- **Records shown**:
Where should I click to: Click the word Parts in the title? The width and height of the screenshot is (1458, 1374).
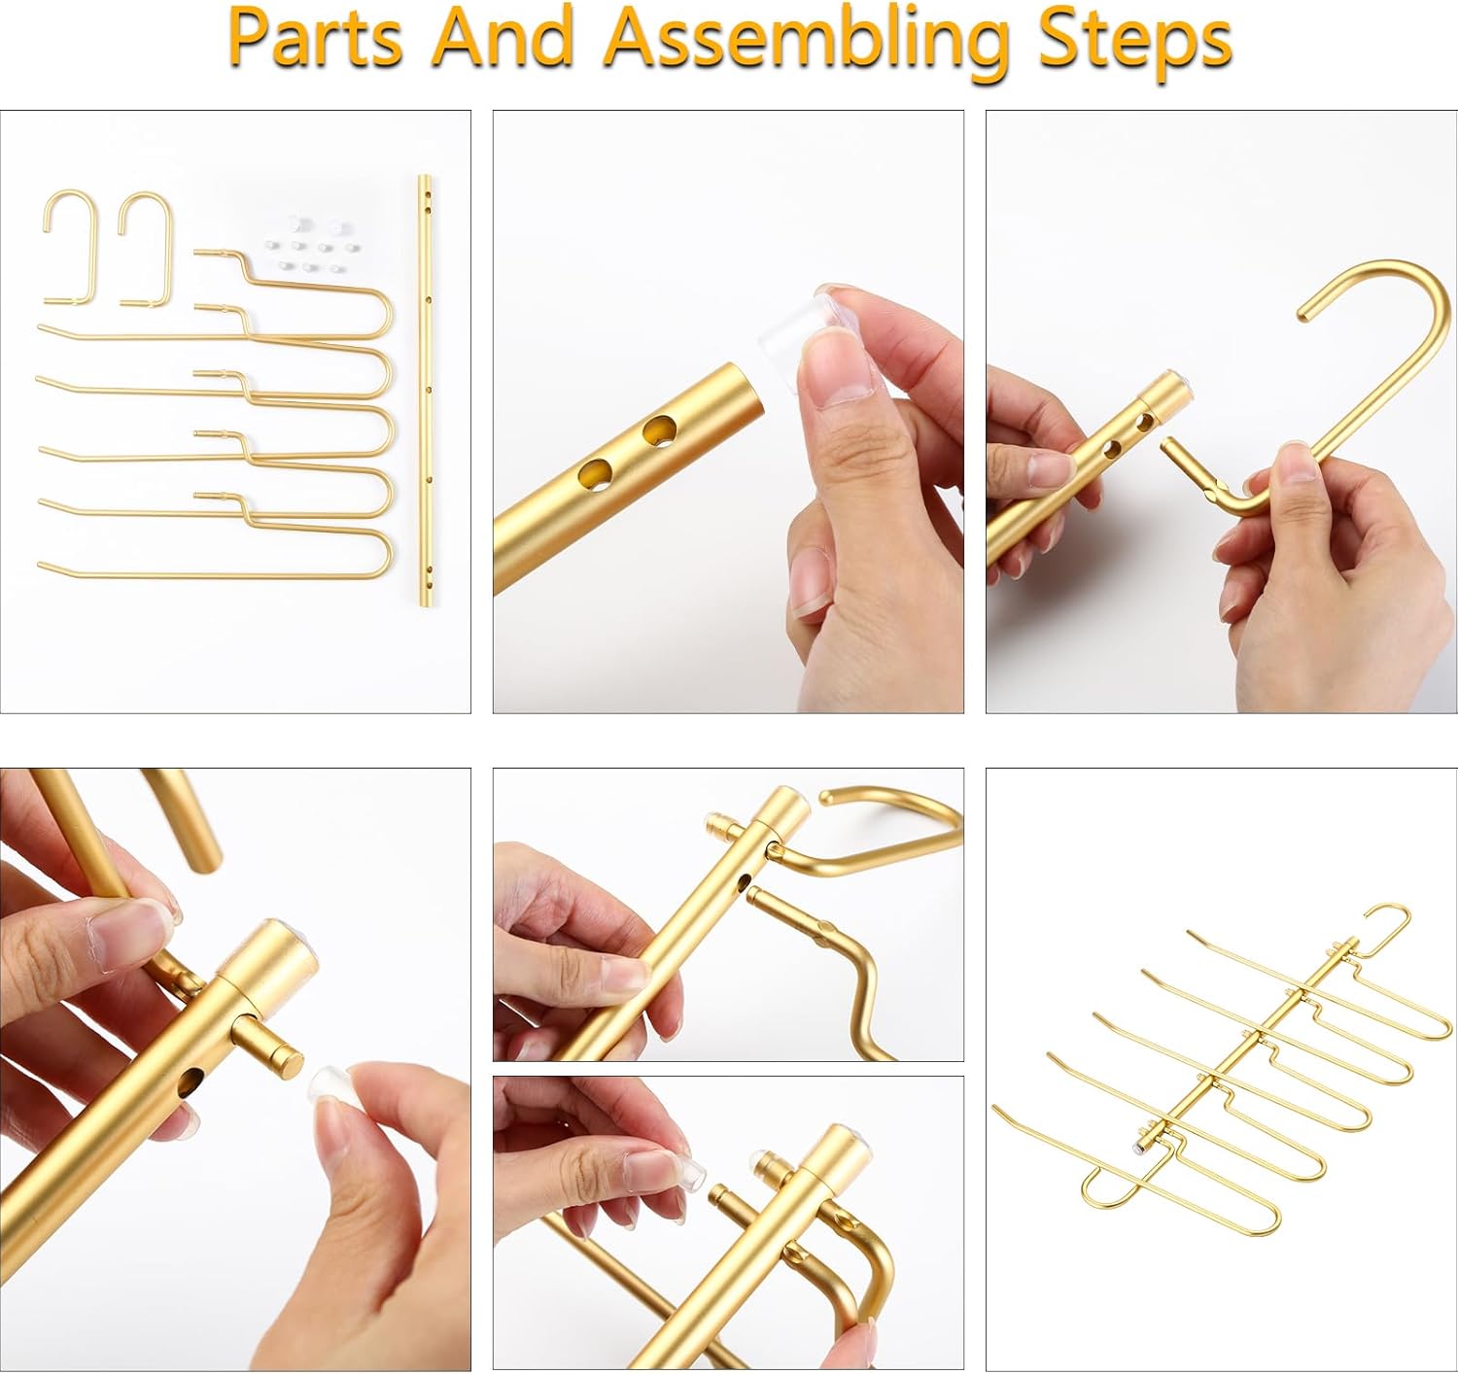tap(315, 39)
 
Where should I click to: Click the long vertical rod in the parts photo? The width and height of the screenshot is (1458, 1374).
tap(425, 389)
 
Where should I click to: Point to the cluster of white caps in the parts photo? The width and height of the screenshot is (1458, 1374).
tap(303, 243)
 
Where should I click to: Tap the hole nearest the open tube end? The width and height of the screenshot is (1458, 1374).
tap(660, 429)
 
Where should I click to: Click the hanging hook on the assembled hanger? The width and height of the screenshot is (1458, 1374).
tap(1388, 923)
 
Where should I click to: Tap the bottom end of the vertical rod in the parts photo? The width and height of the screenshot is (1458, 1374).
tap(425, 601)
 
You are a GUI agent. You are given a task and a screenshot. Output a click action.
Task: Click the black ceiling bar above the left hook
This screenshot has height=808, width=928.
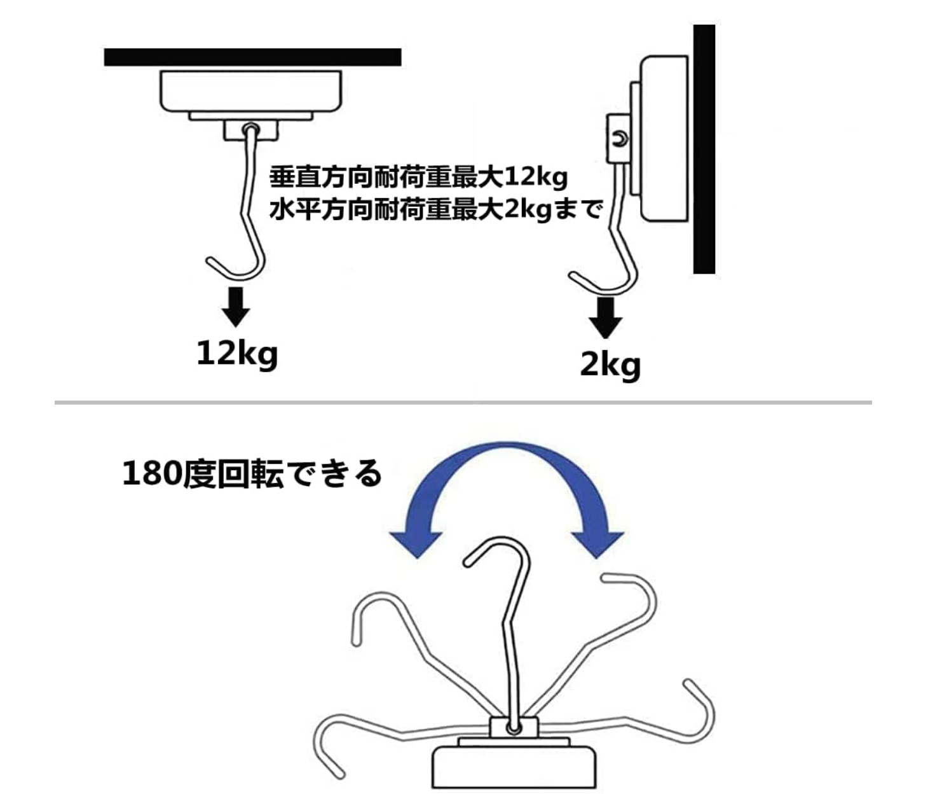click(252, 57)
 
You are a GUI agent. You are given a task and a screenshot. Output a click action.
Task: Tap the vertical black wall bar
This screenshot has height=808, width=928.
click(704, 149)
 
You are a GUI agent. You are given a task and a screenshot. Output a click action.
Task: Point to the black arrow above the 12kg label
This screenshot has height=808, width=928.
click(236, 307)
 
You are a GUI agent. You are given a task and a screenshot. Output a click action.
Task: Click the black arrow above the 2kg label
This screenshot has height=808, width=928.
click(606, 317)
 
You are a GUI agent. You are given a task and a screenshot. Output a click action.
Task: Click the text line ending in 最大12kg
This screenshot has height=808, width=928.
click(418, 178)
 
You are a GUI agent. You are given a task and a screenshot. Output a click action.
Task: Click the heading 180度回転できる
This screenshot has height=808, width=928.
click(252, 473)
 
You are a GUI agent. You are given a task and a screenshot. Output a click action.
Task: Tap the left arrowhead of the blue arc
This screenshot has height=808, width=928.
click(416, 543)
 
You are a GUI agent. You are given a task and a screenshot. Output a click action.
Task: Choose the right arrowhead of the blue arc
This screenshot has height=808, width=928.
click(597, 543)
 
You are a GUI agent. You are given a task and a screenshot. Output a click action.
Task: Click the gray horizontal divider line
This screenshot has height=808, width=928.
click(463, 403)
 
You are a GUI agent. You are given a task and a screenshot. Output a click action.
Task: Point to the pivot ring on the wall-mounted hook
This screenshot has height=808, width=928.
click(619, 139)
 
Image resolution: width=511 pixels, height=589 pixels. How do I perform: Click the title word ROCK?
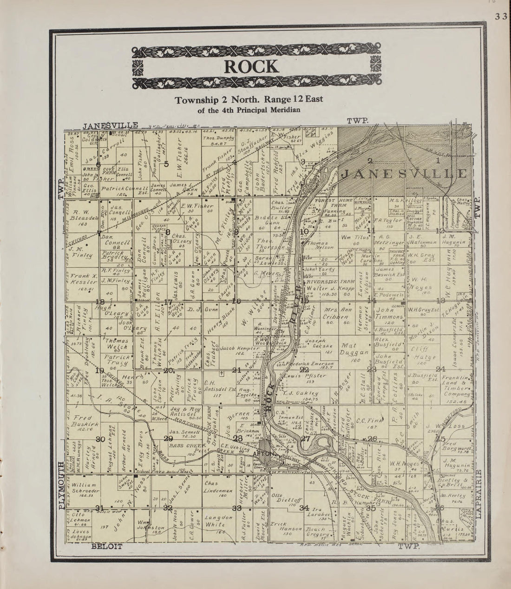point(252,66)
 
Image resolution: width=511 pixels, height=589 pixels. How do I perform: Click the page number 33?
point(501,17)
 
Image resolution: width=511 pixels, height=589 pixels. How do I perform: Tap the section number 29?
point(168,438)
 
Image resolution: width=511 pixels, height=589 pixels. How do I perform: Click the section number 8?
point(168,232)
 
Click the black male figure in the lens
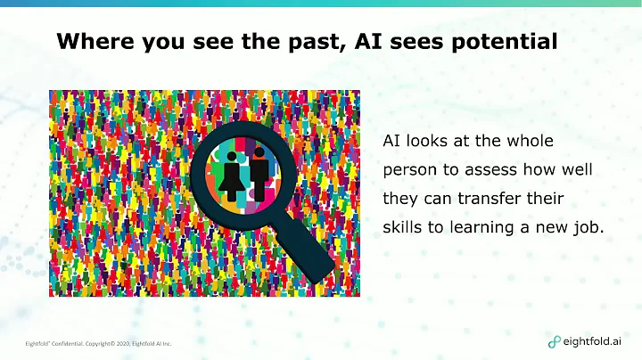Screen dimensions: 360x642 point(259,168)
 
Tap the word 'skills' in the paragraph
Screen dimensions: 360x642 point(400,226)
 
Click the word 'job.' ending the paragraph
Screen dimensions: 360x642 point(588,226)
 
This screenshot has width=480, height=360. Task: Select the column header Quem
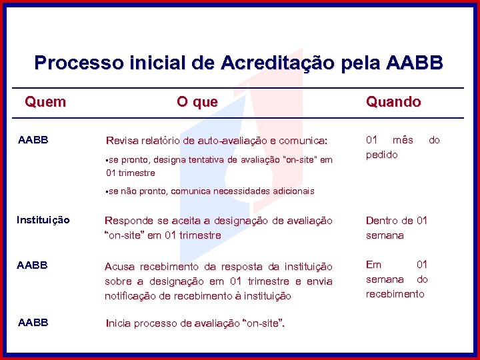(45, 102)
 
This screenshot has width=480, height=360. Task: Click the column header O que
(197, 102)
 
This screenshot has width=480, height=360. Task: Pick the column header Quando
(393, 102)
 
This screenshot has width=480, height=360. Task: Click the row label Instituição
(43, 220)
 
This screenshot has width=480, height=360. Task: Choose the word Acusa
(119, 267)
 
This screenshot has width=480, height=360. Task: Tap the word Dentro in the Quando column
(381, 221)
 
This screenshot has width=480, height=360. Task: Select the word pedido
(381, 155)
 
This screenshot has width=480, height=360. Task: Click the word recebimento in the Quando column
(395, 294)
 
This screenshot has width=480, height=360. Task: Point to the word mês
(403, 140)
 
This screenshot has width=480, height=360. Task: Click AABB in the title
(415, 63)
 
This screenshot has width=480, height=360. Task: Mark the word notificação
(131, 295)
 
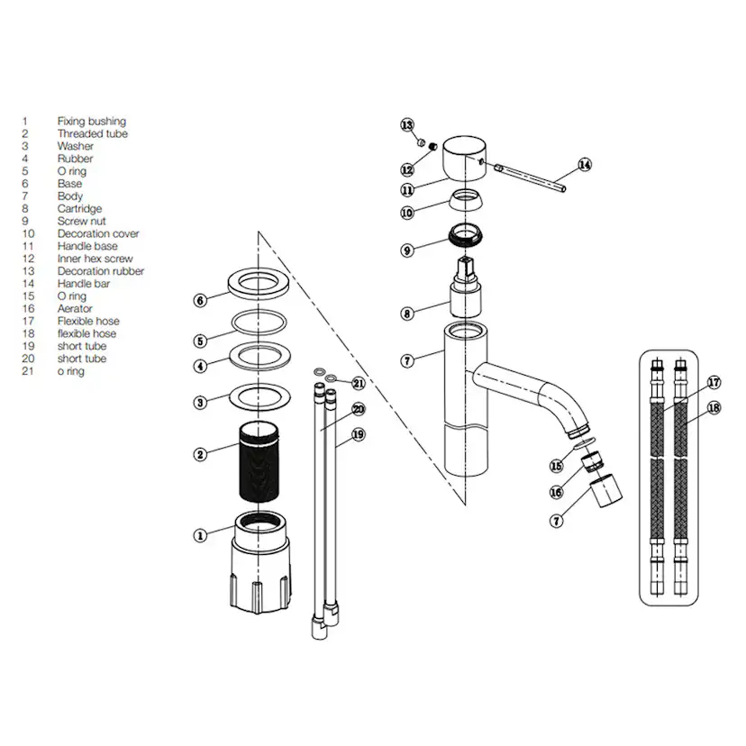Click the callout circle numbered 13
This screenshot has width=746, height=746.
tap(407, 125)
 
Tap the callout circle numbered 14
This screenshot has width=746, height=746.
tap(585, 165)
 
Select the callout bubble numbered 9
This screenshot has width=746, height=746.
tap(407, 250)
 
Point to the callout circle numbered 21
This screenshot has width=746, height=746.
tap(359, 383)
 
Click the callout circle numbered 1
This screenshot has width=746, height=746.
tap(200, 536)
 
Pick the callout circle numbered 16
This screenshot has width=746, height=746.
tap(556, 492)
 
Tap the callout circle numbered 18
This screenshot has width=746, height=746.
tap(714, 408)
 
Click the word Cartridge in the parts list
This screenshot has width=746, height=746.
tap(79, 209)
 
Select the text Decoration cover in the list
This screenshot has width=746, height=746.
tap(98, 233)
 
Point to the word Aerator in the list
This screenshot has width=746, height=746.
tap(75, 309)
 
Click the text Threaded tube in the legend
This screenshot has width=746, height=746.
tap(92, 133)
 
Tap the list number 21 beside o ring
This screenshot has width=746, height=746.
tap(28, 371)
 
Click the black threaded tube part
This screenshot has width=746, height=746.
tap(259, 461)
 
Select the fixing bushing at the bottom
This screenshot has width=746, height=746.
tap(259, 563)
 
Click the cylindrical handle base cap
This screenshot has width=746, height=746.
tap(464, 159)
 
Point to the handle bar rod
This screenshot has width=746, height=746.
tap(530, 177)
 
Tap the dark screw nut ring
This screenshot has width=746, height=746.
tap(466, 235)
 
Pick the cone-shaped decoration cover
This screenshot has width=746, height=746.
tap(466, 199)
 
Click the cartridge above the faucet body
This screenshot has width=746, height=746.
tap(466, 287)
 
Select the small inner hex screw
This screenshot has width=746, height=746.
tap(433, 147)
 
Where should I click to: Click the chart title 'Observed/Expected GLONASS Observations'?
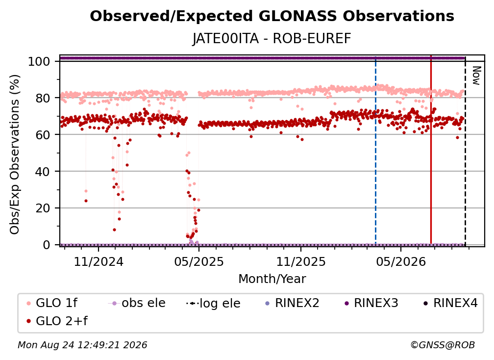[272, 16]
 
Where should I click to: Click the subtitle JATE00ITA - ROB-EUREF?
[272, 39]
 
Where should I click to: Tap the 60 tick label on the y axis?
[43, 134]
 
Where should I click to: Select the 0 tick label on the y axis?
[47, 245]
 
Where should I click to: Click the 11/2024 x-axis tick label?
[99, 261]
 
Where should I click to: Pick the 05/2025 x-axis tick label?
[199, 261]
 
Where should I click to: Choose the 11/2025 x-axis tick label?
[301, 261]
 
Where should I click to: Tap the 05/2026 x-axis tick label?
[401, 261]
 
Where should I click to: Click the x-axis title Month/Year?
[272, 279]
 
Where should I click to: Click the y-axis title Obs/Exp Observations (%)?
[15, 154]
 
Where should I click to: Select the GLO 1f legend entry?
[52, 303]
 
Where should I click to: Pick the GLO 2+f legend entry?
[57, 321]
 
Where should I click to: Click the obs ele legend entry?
[137, 303]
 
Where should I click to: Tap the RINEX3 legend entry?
[371, 303]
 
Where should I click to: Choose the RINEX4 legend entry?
[450, 303]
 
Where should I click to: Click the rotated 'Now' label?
[476, 76]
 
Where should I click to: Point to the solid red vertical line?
[431, 150]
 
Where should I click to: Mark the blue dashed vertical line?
[375, 150]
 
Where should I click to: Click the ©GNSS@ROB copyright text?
[443, 345]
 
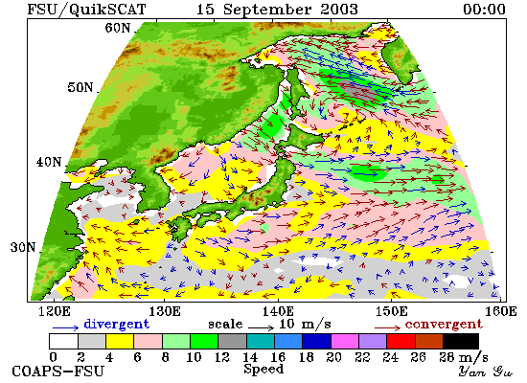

- **Problem to work on**:
Return every one of the rows above, reproducing each line exactly, and leave the pictures out.

- **Exercise result**:
Where should I click to: Click the word Parts in the title? The width and height of the screenshot is (1458, 1374).
tap(315, 39)
 
Where should I click to: Click the long vertical rod in the parts photo? The width and height of the screenshot is (1458, 1374).
tap(425, 389)
 
Where should I click to: Point to the cluster of white caps in the parts photo? The width and height of the screenshot is (1458, 1374).
tap(303, 243)
 
Where should I click to: Tap the hole nearest the open tube end? The width and height of the screenshot is (1458, 1374).
tap(660, 429)
 
Where should I click to: Click the hanging hook on the assembled hanger? The width and height of the screenshot is (1458, 1374).
tap(1388, 923)
 
Where should I click to: Tap the bottom end of the vertical rod in the parts photo? The width and height of the screenshot is (1458, 1374).
tap(425, 601)
 
You are a GUI agent. You are given a task and a screenshot. Output a click action.
Task: Click the black ceiling bar above the left hook
This screenshot has height=808, width=928.
click(252, 57)
 
You are a GUI agent. You are given a task and a screenshot. Output a click action.
Task: Tap the vertical black wall bar
This screenshot has height=808, width=928.
click(704, 149)
 
You are a GUI agent. You are given a task and a screenshot. Output a click action.
Task: Point to the black arrow above the 12kg label
This screenshot has height=808, width=928.
click(236, 307)
 
You are a GUI agent. You are given a task and a screenshot. Output a click action.
Task: Click the black arrow above the 2kg label
This screenshot has height=808, width=928.
click(606, 317)
 
You are a GUI agent. You are given a task and a screenshot. Output a click action.
Task: Click the text line ending in 最大12kg
This screenshot has height=808, width=928.
click(418, 178)
 
You are a GUI agent. You are given a task and a screenshot. Output a click action.
Task: Click the heading 180度回転できる
This screenshot has height=808, width=928.
click(252, 473)
 
You are a GUI agent. You are given a task and a screenshot. Output a click action.
Task: Tap the left arrowhead of the blue arc
This screenshot has height=808, width=928.
click(416, 543)
 
You are a GUI agent. You are given a task and a screenshot. Output a click action.
Task: Choose the right arrowhead of the blue arc
This screenshot has height=808, width=928.
click(597, 543)
 
You are a GUI agent. You are given a task and a screenshot. Output a click action.
Task: Click the gray horizontal divider line
This screenshot has height=808, width=928.
click(463, 403)
 
You are a GUI agent. You are given a task and a screenshot. Output a click action.
Task: Point to the pivot ring on the wall-mounted hook
This screenshot has height=808, width=928.
click(619, 139)
 
Image resolution: width=511 pixels, height=589 pixels. How do I perform: Click the title word ROCK?
point(252,66)
 
Image resolution: width=511 pixels, height=589 pixels. How do I perform: Click the page number 33?
point(501,17)
 
Image resolution: width=511 pixels, height=589 pixels. How do I perform: Tap the section number 29?
point(168,438)
 
Image resolution: width=511 pixels, height=589 pixels. How do I perform: Click the section number 8?
point(168,232)
 
Click the black male figure in the lens
Screen dimensions: 360x642 point(259,168)
 
Tap the word 'skills' in the paragraph
Screen dimensions: 360x642 point(400,226)
 
Click the word 'job.' ending the paragraph
Screen dimensions: 360x642 point(588,226)
 
This screenshot has width=480, height=360. Task: Select the column header Quem
(45, 102)
 
This screenshot has width=480, height=360. Task: Click the column header O que
(197, 102)
 
This screenshot has width=480, height=360. Task: Pick the column header Quando
(393, 102)
 
This screenshot has width=480, height=360. Task: Click the row label Instituição
(43, 220)
 
This screenshot has width=480, height=360. Task: Choose the word Acusa
(119, 267)
 
This screenshot has width=480, height=360. Task: Tap the word Dentro in the Quando column
(381, 221)
 
This screenshot has width=480, height=360. Task: Select the word pedido
(381, 155)
 
This screenshot has width=480, height=360. Task: Click the word recebimento in the Quando column
(395, 294)
 
This screenshot has width=480, height=360. Task: Point to the word mês
(403, 140)
 
This screenshot has width=480, height=360. Task: Click AABB in the title
(415, 63)
 
This screenshot has width=480, height=360. Task: Mark the word notificação
(131, 295)
 
Click the callout circle numbered 13
This screenshot has width=746, height=746.
tap(407, 125)
 
Tap the callout circle numbered 14
This screenshot has width=746, height=746.
tap(585, 165)
 
Select the callout bubble numbered 9
This screenshot has width=746, height=746.
tap(407, 250)
 
Point to the callout circle numbered 21
This screenshot has width=746, height=746.
tap(359, 383)
 
Click the callout circle numbered 1
This screenshot has width=746, height=746.
tap(200, 536)
 
Pick the callout circle numbered 16
This screenshot has width=746, height=746.
tap(556, 492)
 
Tap the callout circle numbered 18
This screenshot has width=746, height=746.
tap(714, 408)
 
Click the word Cartridge in the parts list
This screenshot has width=746, height=746.
tap(79, 209)
 
Select the text Decoration cover in the list
This screenshot has width=746, height=746.
tap(98, 233)
 
Point to the word Aerator in the list
This screenshot has width=746, height=746.
tap(75, 309)
 
Click the text Threaded tube in the legend
This screenshot has width=746, height=746.
tap(92, 133)
 
Tap the list number 21 beside o ring
This screenshot has width=746, height=746.
tap(28, 371)
 
Click the black threaded tube part
This screenshot has width=746, height=746.
tap(259, 461)
 
Select the fixing bushing at the bottom
This screenshot has width=746, height=746.
tap(259, 563)
 
Click the cylindrical handle base cap
This screenshot has width=746, height=746.
tap(464, 159)
 
Point to the handle bar rod
This screenshot has width=746, height=746.
tap(530, 177)
 
Tap the dark screw nut ring
This screenshot has width=746, height=746.
tap(466, 235)
 
Pick the cone-shaped decoration cover
This screenshot has width=746, height=746.
tap(466, 199)
 
Click the cartridge above the faucet body
This screenshot has width=746, height=746.
tap(466, 287)
 
Select the small inner hex screw
This screenshot has width=746, height=746.
tap(433, 147)
 
Where should I click to: Click the chart title 'Observed/Expected GLONASS Observations'?
[272, 16]
 
Where should I click to: Click the subtitle JATE00ITA - ROB-EUREF?
[272, 39]
 
Where should I click to: Tap the 60 tick label on the y axis?
[43, 134]
 
Where should I click to: Select the 0 tick label on the y axis?
[47, 245]
 
Where should I click to: Click the 11/2024 x-axis tick label?
[99, 261]
 
Where should I click to: Pick the 05/2025 x-axis tick label?
[199, 261]
 
Where should I click to: Choose the 11/2025 x-axis tick label?
[301, 261]
 
Where should I click to: Tap the 05/2026 x-axis tick label?
[401, 261]
 
Where should I click to: Click the x-axis title Month/Year?
[272, 279]
 
Where should I click to: Click the y-axis title Obs/Exp Observations (%)?
[15, 154]
 
Where should I click to: Select the GLO 1f legend entry?
[52, 303]
 
Where should I click to: Pick the GLO 2+f legend entry?
[57, 321]
 
Where should I click to: Click the obs ele legend entry?
[137, 303]
 
Where should I click to: Tap the RINEX3 legend entry?
[371, 303]
 
Where should I click to: Choose the RINEX4 legend entry?
[450, 303]
 
Where should I click to: Click the rotated 'Now' label?
[476, 76]
 
Where should I click to: Point to the solid red vertical line?
[431, 150]
 
Where should I click to: Mark the blue dashed vertical line?
[375, 150]
 
Where should I click to: Click the ©GNSS@ROB copyright text?
[443, 345]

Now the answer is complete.